§ **What to do**: Filter the listing below down to the lines holding the word "width", and copy those lines.

§ **Records shown**:

*** Begin section ***

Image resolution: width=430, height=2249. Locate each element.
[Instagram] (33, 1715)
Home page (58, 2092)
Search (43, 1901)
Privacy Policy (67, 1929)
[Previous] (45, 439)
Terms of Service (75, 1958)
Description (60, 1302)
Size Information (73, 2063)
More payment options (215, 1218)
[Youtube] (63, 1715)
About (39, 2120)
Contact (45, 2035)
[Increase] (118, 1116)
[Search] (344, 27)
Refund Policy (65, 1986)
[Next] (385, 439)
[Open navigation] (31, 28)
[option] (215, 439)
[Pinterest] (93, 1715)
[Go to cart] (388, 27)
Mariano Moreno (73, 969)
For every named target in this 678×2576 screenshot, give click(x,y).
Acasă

*** End section ***
*** Begin section ***

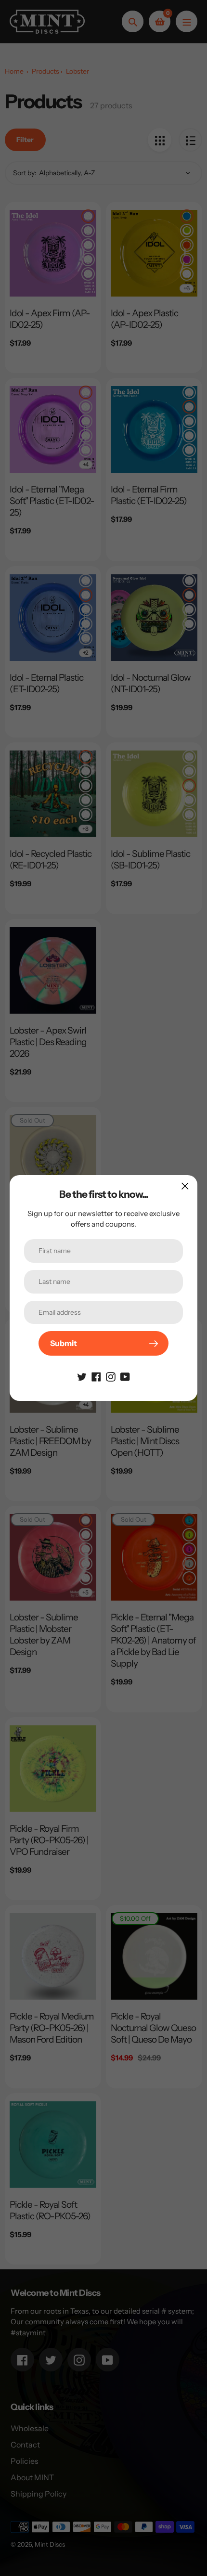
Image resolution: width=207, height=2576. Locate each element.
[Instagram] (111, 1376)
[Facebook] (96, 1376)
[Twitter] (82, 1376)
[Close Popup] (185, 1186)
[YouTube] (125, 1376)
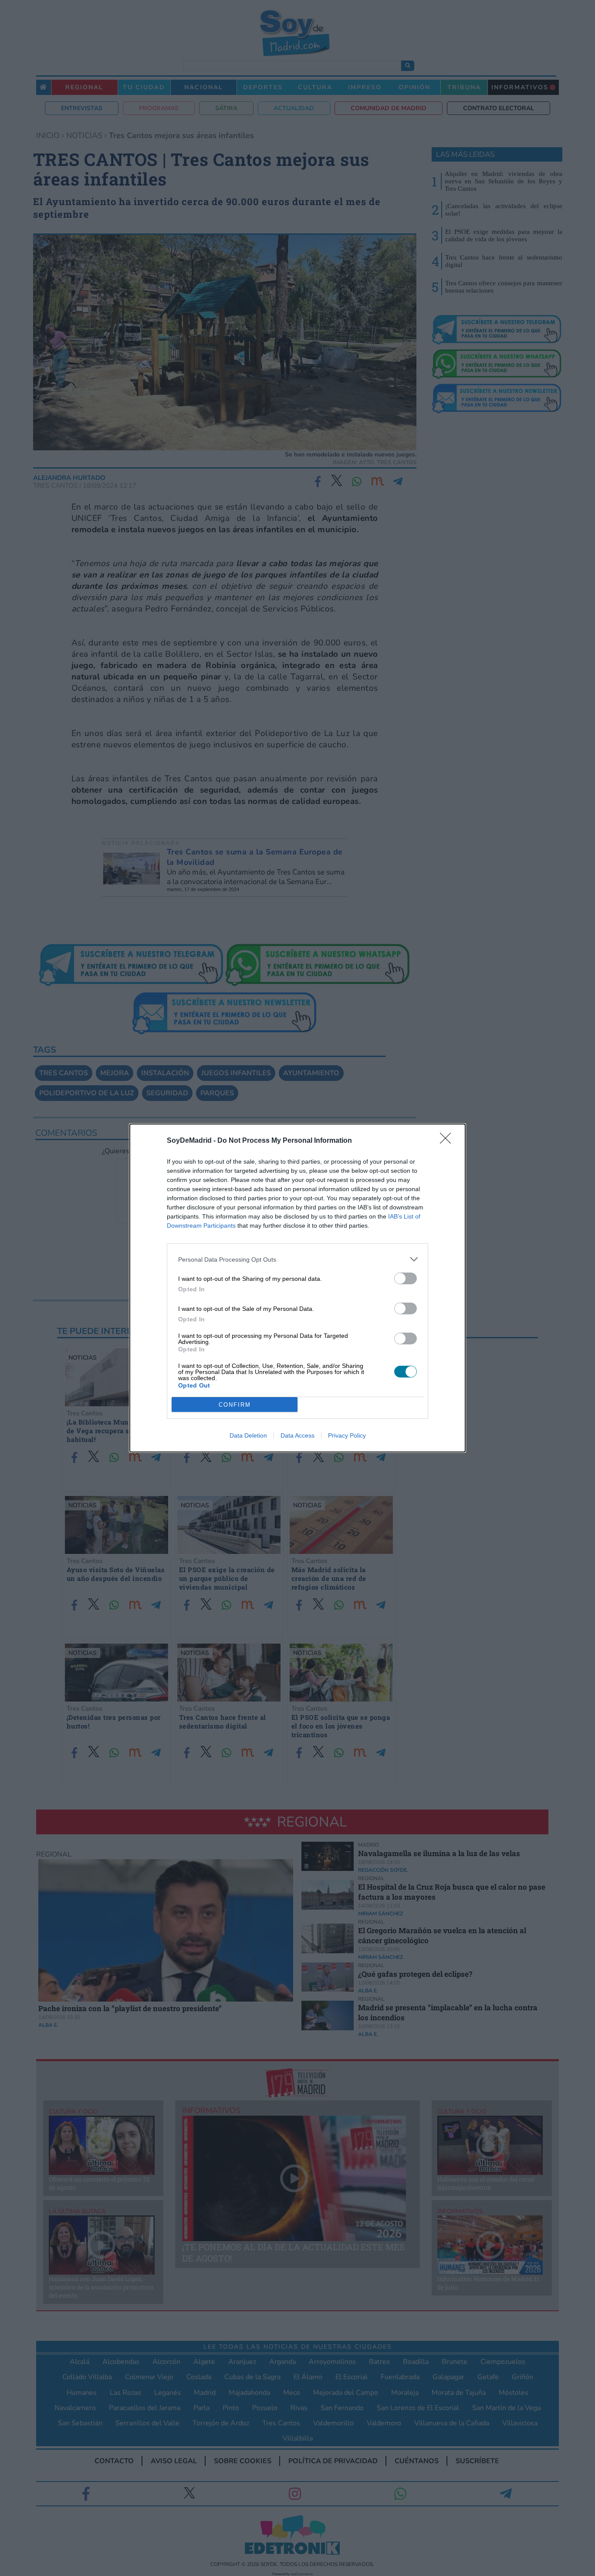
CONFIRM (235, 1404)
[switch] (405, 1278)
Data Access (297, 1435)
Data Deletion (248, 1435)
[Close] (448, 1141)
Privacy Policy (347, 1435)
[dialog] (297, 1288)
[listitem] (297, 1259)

*** End section ***

§ **Task result**:
Image resolution: width=430, height=2249. Locate each element.
Image resolution: width=207, height=2576. Locate each element.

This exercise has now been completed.